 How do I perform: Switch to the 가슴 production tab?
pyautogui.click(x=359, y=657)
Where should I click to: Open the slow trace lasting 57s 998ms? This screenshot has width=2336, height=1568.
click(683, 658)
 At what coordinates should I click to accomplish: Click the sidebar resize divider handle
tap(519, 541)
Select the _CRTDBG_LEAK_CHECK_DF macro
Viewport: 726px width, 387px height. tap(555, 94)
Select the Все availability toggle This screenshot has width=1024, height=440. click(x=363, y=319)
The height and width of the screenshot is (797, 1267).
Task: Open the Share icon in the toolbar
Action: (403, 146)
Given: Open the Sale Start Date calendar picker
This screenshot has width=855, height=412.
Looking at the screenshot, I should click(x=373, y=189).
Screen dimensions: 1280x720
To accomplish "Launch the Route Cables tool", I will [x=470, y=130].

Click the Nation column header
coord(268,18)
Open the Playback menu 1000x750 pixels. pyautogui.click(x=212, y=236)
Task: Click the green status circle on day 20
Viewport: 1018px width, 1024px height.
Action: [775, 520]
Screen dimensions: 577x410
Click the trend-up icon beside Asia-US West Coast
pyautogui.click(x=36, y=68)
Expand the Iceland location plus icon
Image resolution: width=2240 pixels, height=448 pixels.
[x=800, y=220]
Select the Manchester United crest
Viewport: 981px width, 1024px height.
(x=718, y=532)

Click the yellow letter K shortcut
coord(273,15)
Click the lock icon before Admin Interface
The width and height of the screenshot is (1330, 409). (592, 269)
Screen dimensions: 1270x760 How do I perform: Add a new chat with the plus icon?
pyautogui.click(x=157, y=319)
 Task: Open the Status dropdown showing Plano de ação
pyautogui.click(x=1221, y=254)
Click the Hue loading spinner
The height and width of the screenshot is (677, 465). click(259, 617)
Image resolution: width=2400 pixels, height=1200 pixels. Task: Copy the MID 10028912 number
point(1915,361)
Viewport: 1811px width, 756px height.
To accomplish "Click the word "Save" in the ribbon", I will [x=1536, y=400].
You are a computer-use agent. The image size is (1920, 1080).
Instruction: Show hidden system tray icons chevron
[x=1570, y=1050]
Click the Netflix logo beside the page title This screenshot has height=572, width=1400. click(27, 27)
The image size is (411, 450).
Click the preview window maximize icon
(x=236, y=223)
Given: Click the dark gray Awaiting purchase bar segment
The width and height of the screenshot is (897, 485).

_____

▶ Exercise details
Lay out the material above as a JSON list of strings, one string per line, with blank lines left out.

▶ Answer
[
  " How do I perform: Switch to the 가슴 production tab?",
  "pyautogui.click(x=359, y=657)",
  "Where should I click to: Open the slow trace lasting 57s 998ms? This screenshot has width=2336, height=1568.",
  "click(683, 658)",
  " At what coordinates should I click to accomplish: Click the sidebar resize divider handle",
  "tap(519, 541)",
  "Select the _CRTDBG_LEAK_CHECK_DF macro",
  "Viewport: 726px width, 387px height. tap(555, 94)",
  "Select the Все availability toggle This screenshot has width=1024, height=440. click(x=363, y=319)",
  "The height and width of the screenshot is (797, 1267).",
  "Task: Open the Share icon in the toolbar",
  "Action: (403, 146)",
  "Given: Open the Sale Start Date calendar picker",
  "This screenshot has width=855, height=412.",
  "Looking at the screenshot, I should click(x=373, y=189).",
  "Screen dimensions: 1280x720",
  "To accomplish \"Launch the Route Cables tool\", I will [x=470, y=130].",
  "Click the Nation column header",
  "coord(268,18)",
  "Open the Playback menu 1000x750 pixels. pyautogui.click(x=212, y=236)",
  "Task: Click the green status circle on day 20",
  "Viewport: 1018px width, 1024px height.",
  "Action: [775, 520]",
  "Screen dimensions: 577x410",
  "Click the trend-up icon beside Asia-US West Coast",
  "pyautogui.click(x=36, y=68)",
  "Expand the Iceland location plus icon",
  "Image resolution: width=2240 pixels, height=448 pixels.",
  "[x=800, y=220]",
  "Select the Manchester United crest",
  "Viewport: 981px width, 1024px height.",
  "(x=718, y=532)",
  "Click the yellow letter K shortcut",
  "coord(273,15)",
  "Click the lock icon before Admin Interface",
  "The width and height of the screenshot is (1330, 409). (592, 269)",
  "Screen dimensions: 1270x760 How do I perform: Add a new chat with the plus icon?",
  "pyautogui.click(x=157, y=319)",
  " Task: Open the Status dropdown showing Plano de ação",
  "pyautogui.click(x=1221, y=254)",
  "Click the Hue loading spinner",
  "The height and width of the screenshot is (677, 465). click(259, 617)",
  "Image resolution: width=2400 pixels, height=1200 pixels. Task: Copy the MID 10028912 number",
  "point(1915,361)",
  "Viewport: 1811px width, 756px height.",
  "To accomplish \"Click the word \"Save\" in the ribbon\", I will [x=1536, y=400].",
  "You are a computer-use agent. The image size is (1920, 1080).",
  "Instruction: Show hidden system tray icons chevron",
  "[x=1570, y=1050]",
  "Click the Netflix logo beside the page title This screenshot has height=572, width=1400. click(27, 27)",
  "The image size is (411, 450).",
  "Click the preview window maximize icon",
  "(x=236, y=223)",
  "Given: Click the dark gray Awaiting purchase bar segment",
  "The width and height of the screenshot is (897, 485)."
]